Required task:
Update everything from "You are a GUI" down to "Screen dimensions: 588x542" so that "click action" becomes "tap action", keeping the rest of those lines the same.

Records to use:
------------------------

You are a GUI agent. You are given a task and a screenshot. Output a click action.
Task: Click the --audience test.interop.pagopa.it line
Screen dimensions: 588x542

------------------------

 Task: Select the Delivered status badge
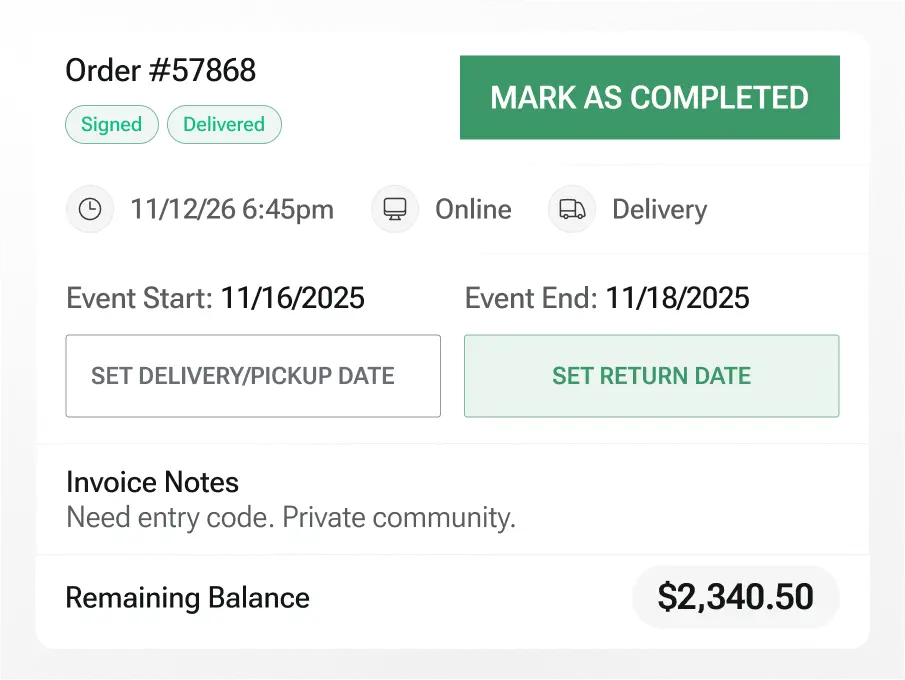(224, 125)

------------------------

Written answer:
You are a GUI agent. You are given a task and a screenshot. Output a tap action.
Task: Click the --audience test.interop.pagopa.it line
Screen dimensions: 588x542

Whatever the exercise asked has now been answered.